Speaker
Description
Type I collagen is the main fibril-forming protein of the extracellular matrix (ECM), that provides mechanical support to tissues and organs. The protein distribution and organization is tissue-specific, depending on the bio-mechanical function of the tissue itself. From the molecular order, up to supramolecular scale, type I collagen is organized in triple helices assembled in fibrils and fibers, in accordance with a liquid crystalline arrangement at nanoscale. Thanks to its hierarchical structure and functional domains, collagen supplies physical support to cells attachment and growth, influencing tissue development. Thus its biocompatibility, bioactivity and biodegradability make this protein so attractive in tissue engineering, as biomaterial for implantable medical devices. Type I collagen can be extracted from different collagen-rich tissues of distinct animal species (bovine, equine, fish etc.) by chemical and/or enzymatic processes, that lead to structural alteration of the fibrillary arrangement. Since most of the structural features of type I collagen were assessed by classic X-rays investigations during last decades1,2, in our studies we demonstrate the worthwhile contribution of Wide and Small Angle X ray Scattering (WAXS, SAXS)3 techniques in the structural evaluation of sub and supramolecular changes of the protein, during the biomaterial fabrication steps from fresh collagen-rich tissues (bovine dermis, equine tendon, fish skin) to the final scaffolds. The evidences show the impact of processing conditions on both molecular scale and fibrillary arrangement at nanoscale. Moreover, the demonstration that further manufacturing protocols deeply affect the features of the biomaterial itself, allow to screen the suitable protocols according to the tissue to regenerate4,5.

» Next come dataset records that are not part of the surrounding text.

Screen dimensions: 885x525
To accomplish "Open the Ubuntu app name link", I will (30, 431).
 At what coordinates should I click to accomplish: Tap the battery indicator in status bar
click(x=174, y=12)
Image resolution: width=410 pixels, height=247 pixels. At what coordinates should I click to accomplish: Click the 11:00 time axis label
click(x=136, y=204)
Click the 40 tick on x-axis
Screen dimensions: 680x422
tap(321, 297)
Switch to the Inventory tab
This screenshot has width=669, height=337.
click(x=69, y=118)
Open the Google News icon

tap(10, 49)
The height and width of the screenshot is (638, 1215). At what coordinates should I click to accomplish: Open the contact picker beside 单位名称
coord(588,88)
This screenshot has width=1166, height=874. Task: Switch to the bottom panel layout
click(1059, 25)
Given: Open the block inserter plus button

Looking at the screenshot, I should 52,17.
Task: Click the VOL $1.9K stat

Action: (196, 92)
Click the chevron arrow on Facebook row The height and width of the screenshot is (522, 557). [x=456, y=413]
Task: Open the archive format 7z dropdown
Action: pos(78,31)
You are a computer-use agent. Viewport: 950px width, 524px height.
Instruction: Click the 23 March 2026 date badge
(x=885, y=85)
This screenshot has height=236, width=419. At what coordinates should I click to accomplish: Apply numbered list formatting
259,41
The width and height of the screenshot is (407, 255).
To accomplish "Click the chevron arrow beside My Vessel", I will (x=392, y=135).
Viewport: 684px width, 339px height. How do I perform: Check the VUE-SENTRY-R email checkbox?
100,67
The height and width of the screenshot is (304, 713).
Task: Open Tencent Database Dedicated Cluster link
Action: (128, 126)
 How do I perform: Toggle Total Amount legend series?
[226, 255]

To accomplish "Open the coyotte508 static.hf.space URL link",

The X-ray structural evaluation of collagen has been proved to be useful when applied not only to the biomaterials of engineered tissues, but even when directly applied to pathologic tissues. In particular it was demonstrated the possibility to assess the morphological alteration of collagen through scanning X-ray microdiffraction (SAXS/WAXS), when the tissue is placed under specific pathologic conditions, such as high glucose concentration typical of diabetes. The study permitted to characterize intra and intermolecular parameters alteration of collagen network with picometer precision, opening the possibility to inspect the effect of diabetes on the connectives and the impact of therapies on them6.